PRINCIPAL DUTIES AND RESPONSIBILITIES:
This position involves a wide range of responsibilities, including:
- Developing and deploying software and apps that interact with clinical information systems and mobile devices, and with existing databases and software systems.
- Developing software for real-time interaction with clinical devices, including EEG recording devices, bedside ICU monitors, and mobile heath monitoring devices.
- Design, create, build, integrate, maintain and optimize multiple ETL data pipelines.
- Aggregate and transform raw data coming from a variety of data sources to fulfill the functional & non-functional requirements (e.g., Microsoft SQL, Apache Hive, Apache HBase, Enterprise Data Warehouse, bedside monitors (HL7), EEG recordings (waveforms), web services, and others).
- Actively Involved in all facets of software development: business analysis, requirements gathering, functional and technical specification, infrastructure definition, data architecture design, development, implementation, testing, deployment, and support of new applications.
- Mentor teammates with less engineering experience and share knowledge of computer science best practices with the team.
- Create and maintain related documentation on Confluence including software especifications, pipeline diagrams, dataflow diagrams, integration schemas, interoperability relationships, etc.
- Refine software development processes and best practices.
Demonstrated proficiency in Python, Apache Spark, shell scripting (Bash) and SQL
Proven ability to meet deadlines and work cooperatively in a small collaborative team.
Demonstrated capability as highly organized, a creative problem-solver.
Demonstrated knowledge of working in an Agile/Scrum environment and familiarity with Jira and Confluence tools.
Ability to adapt to rapidly changing and high-demand environments.
Strong verbal and written communication, ability to write clear technical documentation.
Comfort with probability, linear algebra, and data analysis, and experience processing or analyzing biological data.

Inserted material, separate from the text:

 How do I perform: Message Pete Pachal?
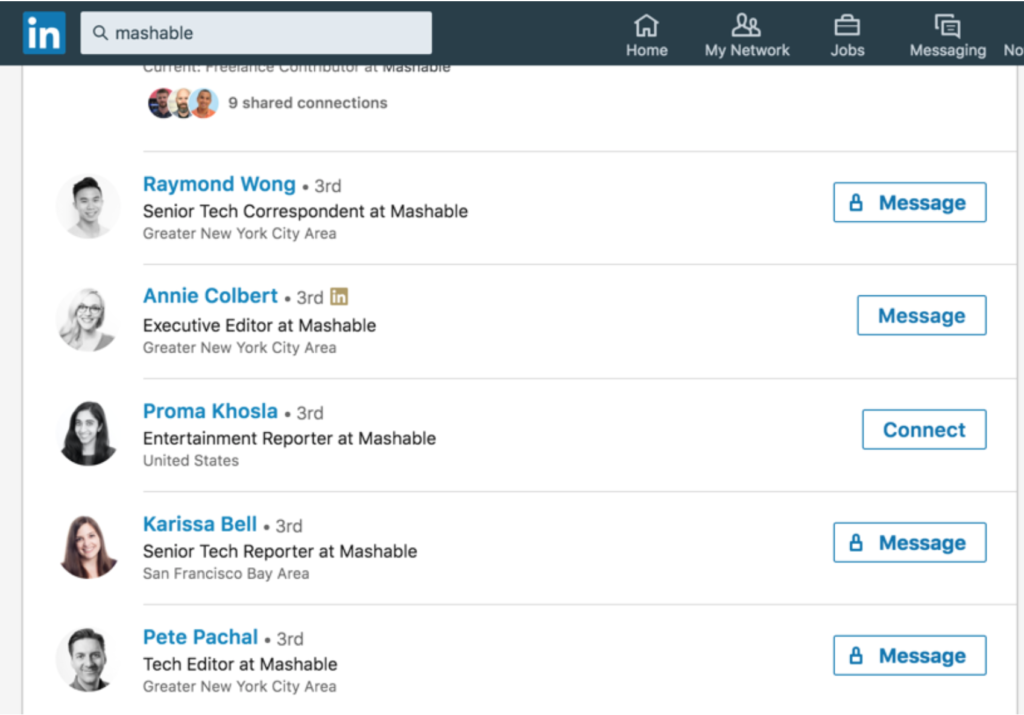point(909,656)
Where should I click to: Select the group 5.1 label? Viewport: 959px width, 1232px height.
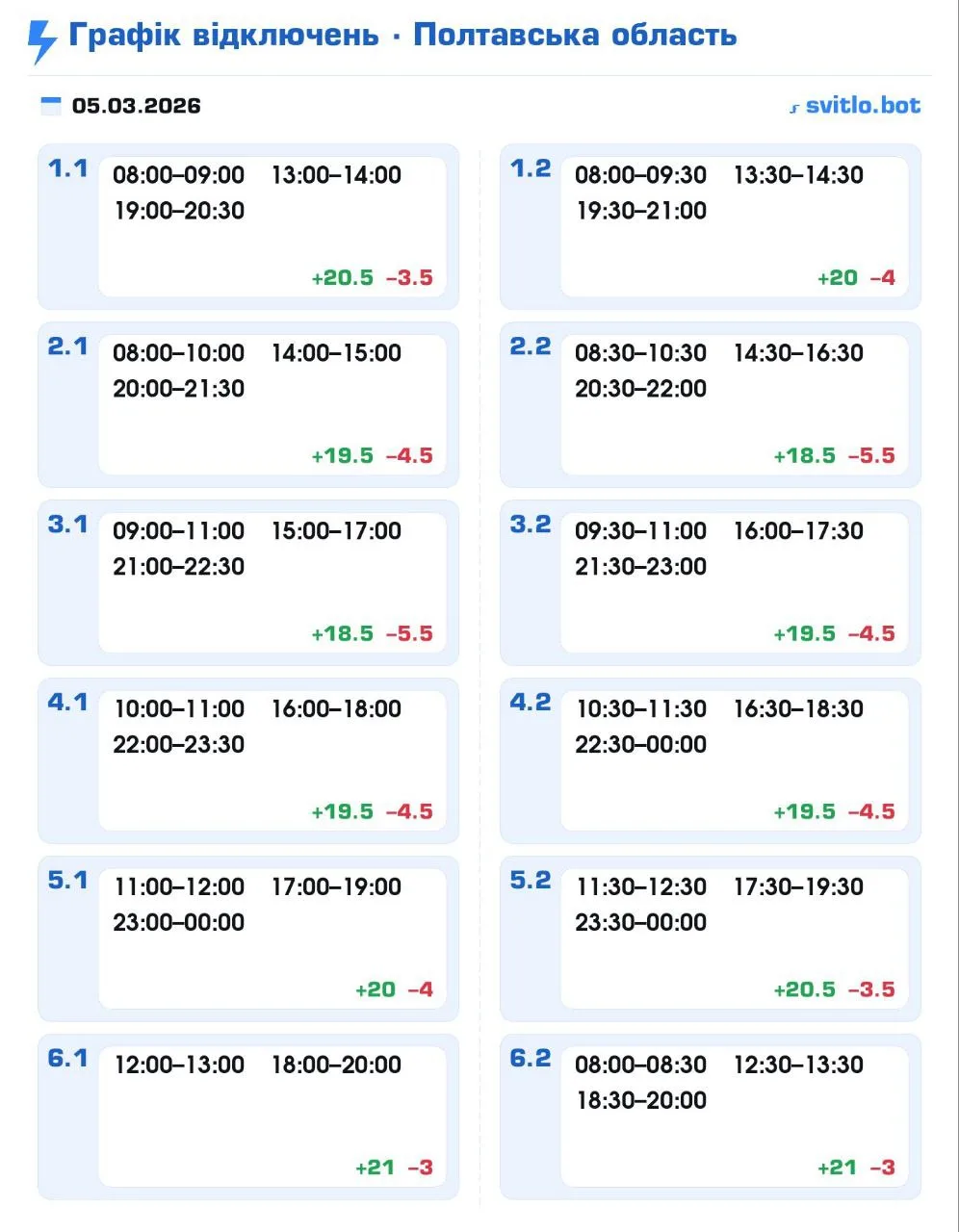67,881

Minimal Bachelor’s degree in Computer Science, or related field; Master’s degree strongly preferred.
Experience with Python and at least one more programming language (R, MATLAB, C++, Java, Scala, Spark).
Experience designing, coding, testing and debugging multiple ETL integration interfaces of varying size and complexity.

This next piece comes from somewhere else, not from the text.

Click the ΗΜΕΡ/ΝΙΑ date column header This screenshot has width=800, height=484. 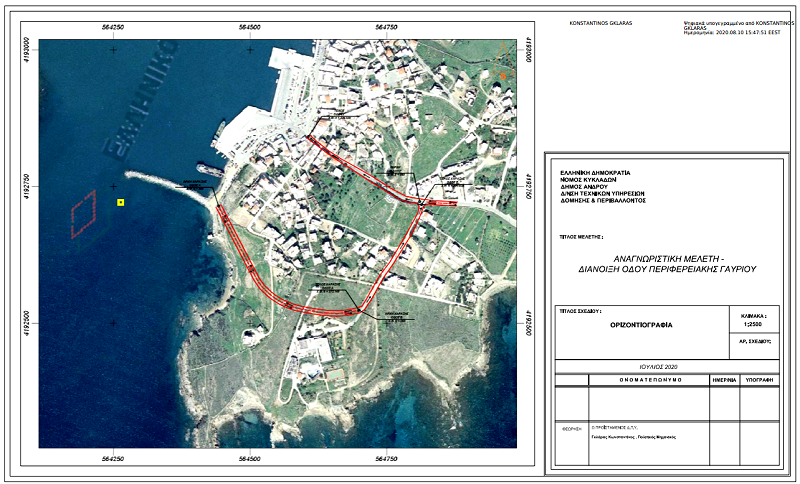pos(723,380)
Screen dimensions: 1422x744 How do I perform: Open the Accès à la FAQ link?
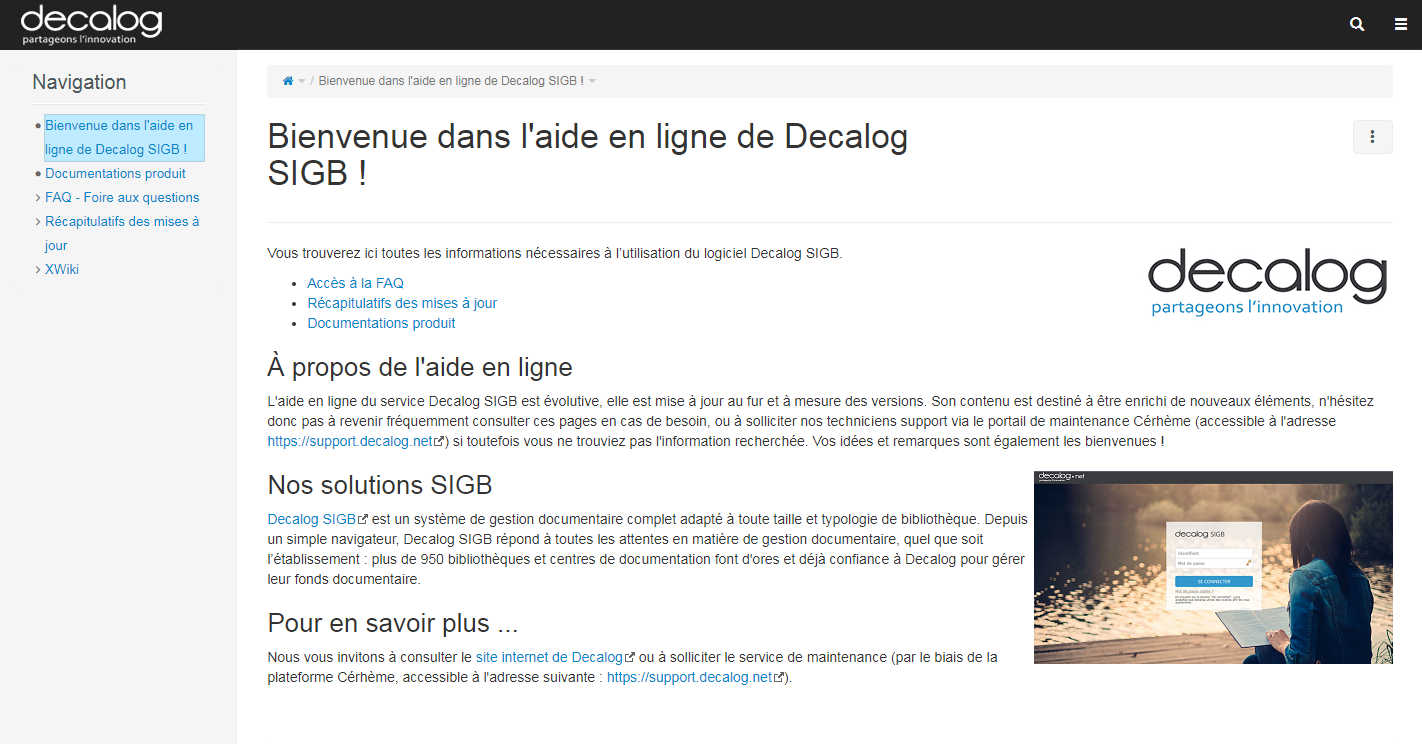(355, 283)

Experience writing complex SQL statements to extract data from multiples databases.
Experience working with large volumes of structured, semi-structured & unstructured data.
Hands-on experience with Big Data frameworks/Hadoop-based technologies (Spark, Kafka, Hive, Hbase, Sqoop, Ranger, HDFS) is required.
Experience in healthcare industry with a deep understanding of a variety of medical coding systems (e.g.: ICD-9/10, CPT, SNOMED, LOINC)
Experience of Hadoop-based technologies for distributed near-real-time processing
Experience with healthcare interoperability standards including HL7 messaging, DICOM or FHIR
Experience with Azure, GCP, AWS or other cloud providers
Will work within a team of physicians, clinical research coordinators, and physician-scientist neurologists. Work will be performed in various adult ICUs at MGH, in the MGH Epilepsy Monitoring Unit (EMU), and in a computational EEG laboratory space on the MGH main campus.
Massachusetts General Hospital is an Equal Opportunity Employer. By embracing diverse skills, perspectives and ideas, we choose to lead. Applications from protected veterans and individuals with disabilities are strongly encouraged.